NEW YORK — In Todd Parr’s world, it’s OK to wear your undies on your head, spill your milk or eat mac and cheese in the bathtub.
Most of all, it’s OK to be yourself.
Inclusion and acceptance are Parr’s mainstays in more than 30 quirky picture books for young kids, including “It’s Okay to Make Mistakes,” out this month from Little, Brown and Co.
Parr, 52, relies on playful, brightly colored drawings and easy-to-understand messages to win over the age 4-to-6 set, along with their teachers and parents. In today’s competitive swirl of perfectionism, it’s Parr who declares it OK to draw outside the lines, celebrate your big hair and feel lonely sometimes.
The openly gay artist and writer lives in Berkeley, California, and worked as a flight attendant for 15 years while he got his career off the ground after leaving home in Rock Springs, Wyoming, soon after high school graduation.

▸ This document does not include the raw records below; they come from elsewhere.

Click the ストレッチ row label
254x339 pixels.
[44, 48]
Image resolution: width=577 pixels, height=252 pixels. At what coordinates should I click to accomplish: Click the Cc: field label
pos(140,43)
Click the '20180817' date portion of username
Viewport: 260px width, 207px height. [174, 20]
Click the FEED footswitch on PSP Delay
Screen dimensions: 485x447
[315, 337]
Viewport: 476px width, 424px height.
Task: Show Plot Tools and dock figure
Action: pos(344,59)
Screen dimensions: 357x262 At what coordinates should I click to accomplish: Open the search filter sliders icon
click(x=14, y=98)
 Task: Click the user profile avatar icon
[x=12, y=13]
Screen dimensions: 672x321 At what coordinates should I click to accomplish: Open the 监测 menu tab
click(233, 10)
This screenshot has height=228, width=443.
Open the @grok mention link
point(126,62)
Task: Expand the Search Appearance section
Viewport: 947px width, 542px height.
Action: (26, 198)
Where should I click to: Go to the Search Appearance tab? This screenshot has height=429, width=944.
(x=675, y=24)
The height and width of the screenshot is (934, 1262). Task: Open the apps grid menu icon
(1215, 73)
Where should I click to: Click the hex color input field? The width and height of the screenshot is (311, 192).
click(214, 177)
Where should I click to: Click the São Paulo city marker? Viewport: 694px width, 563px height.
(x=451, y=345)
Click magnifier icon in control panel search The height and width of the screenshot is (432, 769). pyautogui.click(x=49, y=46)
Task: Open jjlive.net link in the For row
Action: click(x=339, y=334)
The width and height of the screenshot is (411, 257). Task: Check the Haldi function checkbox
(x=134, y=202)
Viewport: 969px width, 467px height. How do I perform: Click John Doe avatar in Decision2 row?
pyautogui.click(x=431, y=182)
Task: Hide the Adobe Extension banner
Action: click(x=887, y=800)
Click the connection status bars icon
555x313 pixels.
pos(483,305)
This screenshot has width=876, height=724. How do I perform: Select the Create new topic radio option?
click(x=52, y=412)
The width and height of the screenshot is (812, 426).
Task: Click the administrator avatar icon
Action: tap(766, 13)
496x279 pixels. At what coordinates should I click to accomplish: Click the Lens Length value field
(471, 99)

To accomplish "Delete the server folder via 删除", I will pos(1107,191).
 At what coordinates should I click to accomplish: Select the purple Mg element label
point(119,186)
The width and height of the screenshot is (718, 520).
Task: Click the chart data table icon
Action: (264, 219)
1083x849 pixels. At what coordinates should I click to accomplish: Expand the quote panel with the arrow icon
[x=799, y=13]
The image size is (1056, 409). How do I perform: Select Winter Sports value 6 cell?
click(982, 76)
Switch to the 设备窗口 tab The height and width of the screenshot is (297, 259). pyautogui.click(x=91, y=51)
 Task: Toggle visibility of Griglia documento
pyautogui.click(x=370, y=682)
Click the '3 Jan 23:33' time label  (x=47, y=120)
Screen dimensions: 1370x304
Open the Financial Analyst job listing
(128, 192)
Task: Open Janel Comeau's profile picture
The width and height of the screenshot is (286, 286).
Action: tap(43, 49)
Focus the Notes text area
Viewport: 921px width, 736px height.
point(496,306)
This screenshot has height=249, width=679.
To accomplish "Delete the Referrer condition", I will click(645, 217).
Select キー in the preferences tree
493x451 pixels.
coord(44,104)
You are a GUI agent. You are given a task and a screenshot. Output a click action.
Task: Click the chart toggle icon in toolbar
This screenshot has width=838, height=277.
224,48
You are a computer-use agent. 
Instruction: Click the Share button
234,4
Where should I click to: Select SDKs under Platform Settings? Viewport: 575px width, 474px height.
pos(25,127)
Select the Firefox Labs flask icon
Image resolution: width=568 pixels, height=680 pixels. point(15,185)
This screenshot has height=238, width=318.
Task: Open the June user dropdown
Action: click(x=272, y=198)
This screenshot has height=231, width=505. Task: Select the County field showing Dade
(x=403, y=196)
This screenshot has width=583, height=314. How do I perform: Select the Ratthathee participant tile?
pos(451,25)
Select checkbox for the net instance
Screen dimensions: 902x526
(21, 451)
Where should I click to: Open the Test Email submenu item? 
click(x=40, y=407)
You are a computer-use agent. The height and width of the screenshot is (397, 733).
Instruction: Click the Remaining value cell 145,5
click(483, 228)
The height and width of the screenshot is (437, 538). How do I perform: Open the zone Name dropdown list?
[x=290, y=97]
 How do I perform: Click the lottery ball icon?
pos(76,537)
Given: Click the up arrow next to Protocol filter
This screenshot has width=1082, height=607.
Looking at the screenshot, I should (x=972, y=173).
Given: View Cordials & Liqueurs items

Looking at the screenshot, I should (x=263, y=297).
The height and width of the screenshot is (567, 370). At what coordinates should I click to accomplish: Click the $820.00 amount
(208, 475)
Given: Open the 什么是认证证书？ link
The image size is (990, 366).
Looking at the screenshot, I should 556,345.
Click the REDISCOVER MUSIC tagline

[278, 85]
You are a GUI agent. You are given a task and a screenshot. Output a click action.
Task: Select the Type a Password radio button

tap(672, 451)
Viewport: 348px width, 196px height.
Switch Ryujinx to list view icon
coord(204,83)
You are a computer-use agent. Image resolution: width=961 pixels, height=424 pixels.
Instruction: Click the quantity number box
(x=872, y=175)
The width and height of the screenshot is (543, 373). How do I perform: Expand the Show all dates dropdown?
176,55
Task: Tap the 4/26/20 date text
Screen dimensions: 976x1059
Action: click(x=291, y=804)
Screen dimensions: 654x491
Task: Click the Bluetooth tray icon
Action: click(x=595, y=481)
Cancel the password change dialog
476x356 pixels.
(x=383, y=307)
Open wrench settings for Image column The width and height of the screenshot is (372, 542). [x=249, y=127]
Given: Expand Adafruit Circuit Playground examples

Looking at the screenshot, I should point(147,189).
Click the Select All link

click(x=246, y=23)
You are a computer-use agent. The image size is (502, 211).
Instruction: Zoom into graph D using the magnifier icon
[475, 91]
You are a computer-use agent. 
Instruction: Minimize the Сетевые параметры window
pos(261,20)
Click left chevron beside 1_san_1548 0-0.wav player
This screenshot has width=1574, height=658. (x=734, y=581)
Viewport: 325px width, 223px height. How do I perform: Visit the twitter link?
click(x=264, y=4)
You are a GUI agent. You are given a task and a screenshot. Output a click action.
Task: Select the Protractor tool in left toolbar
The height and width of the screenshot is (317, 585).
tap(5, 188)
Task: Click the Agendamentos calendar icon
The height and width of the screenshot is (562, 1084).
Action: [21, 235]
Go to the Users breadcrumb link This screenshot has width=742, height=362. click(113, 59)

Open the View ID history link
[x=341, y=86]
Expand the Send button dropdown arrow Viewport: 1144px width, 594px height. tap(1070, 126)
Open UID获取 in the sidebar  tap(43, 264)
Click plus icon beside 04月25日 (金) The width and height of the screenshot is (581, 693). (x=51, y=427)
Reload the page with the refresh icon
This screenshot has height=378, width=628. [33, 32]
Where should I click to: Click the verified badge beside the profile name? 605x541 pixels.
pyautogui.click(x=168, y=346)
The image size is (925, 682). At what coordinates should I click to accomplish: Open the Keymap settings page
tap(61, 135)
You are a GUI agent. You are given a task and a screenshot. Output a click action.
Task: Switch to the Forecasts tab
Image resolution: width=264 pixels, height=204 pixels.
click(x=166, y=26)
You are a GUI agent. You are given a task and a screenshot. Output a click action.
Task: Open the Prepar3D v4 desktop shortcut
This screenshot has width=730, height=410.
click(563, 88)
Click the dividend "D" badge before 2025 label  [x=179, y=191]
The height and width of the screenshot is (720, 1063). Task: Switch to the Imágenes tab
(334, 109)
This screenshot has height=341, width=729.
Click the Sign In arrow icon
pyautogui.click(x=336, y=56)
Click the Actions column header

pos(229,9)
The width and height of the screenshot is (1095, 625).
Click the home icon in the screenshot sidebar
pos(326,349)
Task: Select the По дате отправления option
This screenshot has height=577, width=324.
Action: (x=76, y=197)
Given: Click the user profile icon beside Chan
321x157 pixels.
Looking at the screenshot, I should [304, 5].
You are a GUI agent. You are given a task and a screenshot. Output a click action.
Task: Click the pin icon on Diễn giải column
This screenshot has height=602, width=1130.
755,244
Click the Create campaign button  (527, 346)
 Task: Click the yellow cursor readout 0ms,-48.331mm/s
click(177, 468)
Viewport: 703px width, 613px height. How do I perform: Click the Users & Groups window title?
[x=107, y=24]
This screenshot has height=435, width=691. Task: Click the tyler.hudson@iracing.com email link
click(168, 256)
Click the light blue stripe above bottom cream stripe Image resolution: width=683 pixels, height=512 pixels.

A conversation with Todd Parr:
AP: You’ve been called the artist who never grew up. Is that your secret to reaching kids?
Parr: It’s the best answer I have when people say, ‘Well you don’t have kids, so how do you relate to kids?’ My childhood is so vivid to me, and my dad was very funny. There’s a playfulness and simplicity still within me.
AP: You once got an F in art. What did the teacher say about that?
Parr: I was a difficult student. I struggled a lot. I continually expressed myself in art in ways that were not being asked of me and I got an F for not doing what I was told.
People ask, ‘What would you say to your art teacher now who said you should pursue a different career?’ He passed away years ago but I think the only thing I would have said is why not point out any positives in what I was doing, like, ‘Todd, you draw really great circles, although that’s not what I asked you to do.’
Art was the one interest I had, but I didn’t have the confidence. It took me years.
AP: You entered a drawing of Snoopy in a contest when you were a kid and your dad said, ‘That’s great but you’re not allowed to trace,’ when you hadn’t. How did that feel?
Parr: It was so good that he thought I had traced it, but I was disappointed. I was so deflated that I had expressed myself in such a way that I was so proud of and I wanted to hear, ‘That’s really good.’
AP: You were a gay kid living in small-town Wyoming. How did your childhood impact the content of your books?
Parr: I felt that I didn’t belong where I grew up. I was so excited by what I thought was this big world that was out there waiting for me, where you could just be whoever you were. You could wear whatever you wanted. I felt like I was trapped in a place where basically you went to school, you went into certain types of jobs, and you got married and you had kids.
There weren’t options to be different. My dad has said if he used the term ‘wanting to be an artist’ with his dad and mom they would have kicked him out of the house. It took my dad a number of years to embrace it and understand it. He finally said, ‘I just want you to be happy.’
AP: You take on a lot of tough subjects in a simple, straightforward style. Are other books for kids too preachy, busy or condescending?
Parr: The only self-imposed directive I had in the beginning was to stay away from preachy, teachy or new agey. My artwork originally led to a proposal from an editor who said, ‘Hey, have you ever thought about writing children’s books?’ I said, ‘No, I haven’t. I did horrible in school. I barely made it out, so no. Books are for smart people.’
I knew that whatever I did it had to be fun and edgy and simple so that kids could be like, ‘I can draw just like him.’ I knew I would need some humor in there. Somebody once said, ‘Oh I thought you were a 6-year-old writing these books,’ and I thought, ‘Oh god, that’s not good,’ but now I love that because that’s what kids see and hopefully go, ‘I can do that.’ You don’t have to beat them over the head.
No one was doing these kinds of books. When I started, ‘It’s OK to Be Different’ was in the self-help section of Borders. No one knew what to do with them. People were like, ‘Where are the bunnies and the bears and the pastels?’
AP: Why do parents love your books so much?
Parr: I always try and think about how a grandma is going to feel reading this book, like my grandmother read to me every night, or a mom and dad are going to read this book, and I want them to laugh. I want them to feel warm when they’re done.
I hope parents can really empower kids to believe in themselves, but I try to think about what parents are taking away from the books, too, to help them realize how much they love their kids.